ACCC chairman Rod Sims has intensified the pressure on Coles and Woolworths to stop offering hefty shopper-docket fuel discounts, which the regulator believes may be in breach of competition laws.

Speaking at the Australian Institute of Company Directors Leader’s Edge lunch, at which SmartCompany was in attendance, Sims said the fuel vouchers made it impossible for independent fuel stations to compete.

The ACCC has for some time raised concerns the supermarkets are using their market power in food and grocery sales to gain control over the Australian fuel market, leading to a lessening of competition and ultimately higher prices for consumers.

“If Coles and Woolworths want to offer their customers a discount, it should be off supermarket products, not petrol,” Sims said.

“The net profit margin on petrol is way below 8 cents,” he told journalists after the lunch. “If you keep running this thing out for [a] length of time, there will be the inevitable consequences.”

Sims said the regulator had been approached by independent fuel stations who said their willingness to enter and compete in the market had certainly diminished.

The ACCC has been investigating the issue for some months, Sims said, and was further alarmed when last summer the base fuel discount rate reached 8 cents a litre, doubling the discount for a full five months. In some instances, shoppers at the major supermarkets are given vouchers rewarding them with 45 cents off per litre.
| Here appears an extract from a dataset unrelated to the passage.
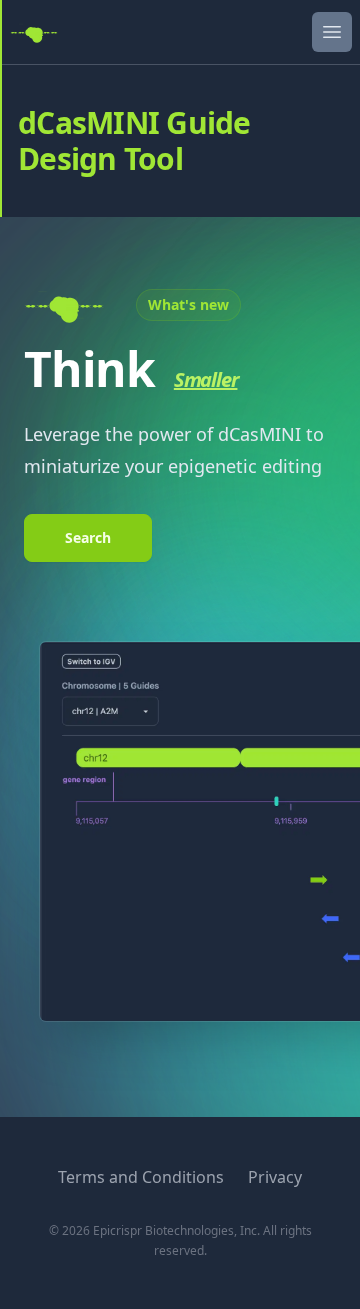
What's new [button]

Sims said the fuel discounts could also significantly punish consumers who do not shop at Coles or Woolworths, and could lessen the competition on the un-subsidised price of petrol, because all the price-conscious consumers were likely to use discount vouchers.

“We’re in the middle of this investigation… But when the shopper dockets got up to 8 cents a litre for five months, I think it’s very clear that sort of behaviour is going to make it very hard for companies that aren’t getting their fuel sales subsidised by supermarkets. They’re going to find it very hard to compete.”

The ACCC is still some months off finalising its investigation into the use of fuel discounts. When that investigation is finished, it will be required to go to court if it is to secure an injunction on the supermarkets’ use of fuel discounts.

The peak motorists lobby, the Australian Automobile Association, welcomed Sims’ comments.

“The motoring clubs have been raising these concerns for some time, with clear evidence that independent service stations are struggling to compete on prices,” AAA chief Andrew McKellar said.

“Let’s not kid anyone, supermarkets are not offering fuel discounts as a measure of goodwill or charity, they will be making up the profit elsewhere in their business. Discounts of 40 cents per litre or more are unsustainable in the long term and will drive out retailers not linked to the supermarkets chains.”

The ACCC has several investigations currently running into the misuse of market power by the two supermarket giants, including one into their dealings with suppliers.